# where do you soap??



## gallerygirl (Feb 10, 2008)

I have always told my pottery students, if they are going to be seriously doing production, they need to carve out a space - a studio space.
I need to do just that for the soaping, as of right now, it would be my kitchen and dining room :roll:   Which you all know what that means....cleaning everything before, during and after, especially after making the soap/body products.  So, now I am trying to find a place in my home that is exclusively where I will store materials, produce and store finish products.  sigh.  So, where do you soap??? k


----------



## Missjulesdid (Feb 10, 2008)

I am in the process of building a studio... I have an eat in kitchen so I really didn't need a dining room so I gave away all of my dining room furniture and moved my living room furniture into my old dining room. My studio is in my old living room. I have doors to keep it an animial and kid free zone. The space is 18x20 and is plenty large to keep my oils, equipment and product and have work space. Right now I'm installing some cheap wall cabinets as a convenient dark plaqce for eo's. There is also a water pipe running right under the room in the basement so I will be running some water pipes up there too... I'm just starting out but One day if I am successful I wouldn't mind having a factory/store, but that wouldn't be for a long time.

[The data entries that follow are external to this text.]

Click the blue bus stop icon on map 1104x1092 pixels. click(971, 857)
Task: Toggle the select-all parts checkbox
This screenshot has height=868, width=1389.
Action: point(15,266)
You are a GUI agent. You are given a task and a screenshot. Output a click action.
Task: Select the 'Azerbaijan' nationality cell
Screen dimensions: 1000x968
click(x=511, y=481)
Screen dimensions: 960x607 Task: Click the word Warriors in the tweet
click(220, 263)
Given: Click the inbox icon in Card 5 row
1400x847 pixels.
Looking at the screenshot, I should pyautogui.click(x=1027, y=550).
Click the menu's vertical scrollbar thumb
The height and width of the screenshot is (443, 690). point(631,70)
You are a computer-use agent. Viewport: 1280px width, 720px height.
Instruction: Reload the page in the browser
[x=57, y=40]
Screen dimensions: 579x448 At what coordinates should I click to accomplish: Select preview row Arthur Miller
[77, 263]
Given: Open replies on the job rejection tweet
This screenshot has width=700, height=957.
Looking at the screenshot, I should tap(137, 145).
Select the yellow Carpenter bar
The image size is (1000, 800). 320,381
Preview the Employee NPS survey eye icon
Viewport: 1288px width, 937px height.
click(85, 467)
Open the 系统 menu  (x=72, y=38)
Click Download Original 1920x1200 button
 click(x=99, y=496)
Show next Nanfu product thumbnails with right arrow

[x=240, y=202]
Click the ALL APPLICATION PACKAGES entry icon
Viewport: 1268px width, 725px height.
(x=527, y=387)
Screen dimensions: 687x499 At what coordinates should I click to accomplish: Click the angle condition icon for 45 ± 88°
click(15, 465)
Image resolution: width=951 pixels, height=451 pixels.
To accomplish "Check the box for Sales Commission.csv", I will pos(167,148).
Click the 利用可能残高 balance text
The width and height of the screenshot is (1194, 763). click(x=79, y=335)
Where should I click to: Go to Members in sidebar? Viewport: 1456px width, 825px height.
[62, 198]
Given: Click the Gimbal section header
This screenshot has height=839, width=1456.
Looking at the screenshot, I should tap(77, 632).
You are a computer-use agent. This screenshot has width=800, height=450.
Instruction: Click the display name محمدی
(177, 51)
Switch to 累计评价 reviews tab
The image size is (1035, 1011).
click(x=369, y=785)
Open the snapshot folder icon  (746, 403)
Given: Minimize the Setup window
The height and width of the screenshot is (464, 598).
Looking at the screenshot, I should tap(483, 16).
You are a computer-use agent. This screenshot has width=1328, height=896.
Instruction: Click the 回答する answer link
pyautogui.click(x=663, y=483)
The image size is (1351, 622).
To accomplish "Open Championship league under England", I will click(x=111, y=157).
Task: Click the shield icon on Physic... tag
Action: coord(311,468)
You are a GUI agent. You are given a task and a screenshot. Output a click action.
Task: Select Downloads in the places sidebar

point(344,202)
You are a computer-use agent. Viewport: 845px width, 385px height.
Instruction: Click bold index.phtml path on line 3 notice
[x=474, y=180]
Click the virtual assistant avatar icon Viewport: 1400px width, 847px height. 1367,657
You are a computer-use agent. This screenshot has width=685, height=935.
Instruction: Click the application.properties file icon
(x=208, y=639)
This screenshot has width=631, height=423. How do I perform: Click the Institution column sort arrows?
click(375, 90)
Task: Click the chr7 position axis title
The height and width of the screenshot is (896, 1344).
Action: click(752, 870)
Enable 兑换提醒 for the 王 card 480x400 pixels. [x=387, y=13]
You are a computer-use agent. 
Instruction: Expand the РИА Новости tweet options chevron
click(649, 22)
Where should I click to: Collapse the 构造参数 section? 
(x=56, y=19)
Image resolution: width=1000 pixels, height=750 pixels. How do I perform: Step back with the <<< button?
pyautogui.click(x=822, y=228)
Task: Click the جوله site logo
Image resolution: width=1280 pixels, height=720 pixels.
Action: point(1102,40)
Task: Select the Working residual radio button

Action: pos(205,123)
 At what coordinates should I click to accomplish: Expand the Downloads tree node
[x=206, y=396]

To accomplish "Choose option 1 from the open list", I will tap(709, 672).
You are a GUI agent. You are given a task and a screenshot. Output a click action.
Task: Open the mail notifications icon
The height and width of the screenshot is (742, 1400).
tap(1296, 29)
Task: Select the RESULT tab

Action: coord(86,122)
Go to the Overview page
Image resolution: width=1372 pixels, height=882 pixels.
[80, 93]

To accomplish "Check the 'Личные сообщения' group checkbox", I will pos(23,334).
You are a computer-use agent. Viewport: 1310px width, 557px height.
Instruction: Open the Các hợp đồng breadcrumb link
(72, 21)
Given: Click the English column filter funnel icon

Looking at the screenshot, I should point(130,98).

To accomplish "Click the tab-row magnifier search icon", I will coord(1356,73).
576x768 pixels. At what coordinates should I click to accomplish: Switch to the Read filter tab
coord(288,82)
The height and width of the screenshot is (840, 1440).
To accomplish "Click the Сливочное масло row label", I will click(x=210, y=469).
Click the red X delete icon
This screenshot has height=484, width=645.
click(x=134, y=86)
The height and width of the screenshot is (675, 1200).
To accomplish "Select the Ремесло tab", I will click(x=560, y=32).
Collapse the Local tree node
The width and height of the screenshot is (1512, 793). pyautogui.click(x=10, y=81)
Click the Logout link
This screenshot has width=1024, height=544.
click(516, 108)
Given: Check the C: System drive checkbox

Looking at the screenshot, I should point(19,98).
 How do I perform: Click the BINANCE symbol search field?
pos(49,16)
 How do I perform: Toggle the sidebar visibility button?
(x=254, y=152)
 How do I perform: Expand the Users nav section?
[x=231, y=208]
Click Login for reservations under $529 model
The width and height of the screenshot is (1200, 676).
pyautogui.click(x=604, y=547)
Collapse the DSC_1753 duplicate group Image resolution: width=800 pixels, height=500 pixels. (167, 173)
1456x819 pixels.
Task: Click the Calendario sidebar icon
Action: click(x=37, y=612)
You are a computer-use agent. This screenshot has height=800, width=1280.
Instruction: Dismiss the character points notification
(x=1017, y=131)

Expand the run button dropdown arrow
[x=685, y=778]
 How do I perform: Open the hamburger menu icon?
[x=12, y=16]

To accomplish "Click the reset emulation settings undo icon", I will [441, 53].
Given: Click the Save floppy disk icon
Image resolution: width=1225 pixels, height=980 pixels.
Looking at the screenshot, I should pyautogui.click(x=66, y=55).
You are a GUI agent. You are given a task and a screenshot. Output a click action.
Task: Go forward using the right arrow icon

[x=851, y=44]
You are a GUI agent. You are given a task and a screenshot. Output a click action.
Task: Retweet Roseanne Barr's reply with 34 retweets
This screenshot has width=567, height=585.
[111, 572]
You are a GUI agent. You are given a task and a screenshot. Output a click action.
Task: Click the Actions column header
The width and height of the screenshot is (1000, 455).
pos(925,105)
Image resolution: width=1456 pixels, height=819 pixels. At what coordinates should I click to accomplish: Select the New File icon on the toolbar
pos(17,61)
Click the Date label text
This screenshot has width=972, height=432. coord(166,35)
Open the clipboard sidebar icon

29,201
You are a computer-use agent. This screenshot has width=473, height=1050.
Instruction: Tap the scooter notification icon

I like the idea of having a separate studio so much better than working in the kitchen because it keeps everything segragated, and I don't have to worry about my soap equipment encroaching on my wedding cake supplies!


----------



## CPSoaper (Feb 10, 2008)

I have a workshop.  Right now, my space is so small that I have to soap in the same space I make candles and all my B&B.  Soon I will have a larger space and will have separate areas for soaping, candles and B&B.  Before I had my shop, I had a room in my house that worked in.  It is nice to have your own space.


----------



## Lane (Feb 11, 2008)

*The kitchen!!* I am in a small apartment now and space is tight...it is a pain having to clean everything before and after I work on a project...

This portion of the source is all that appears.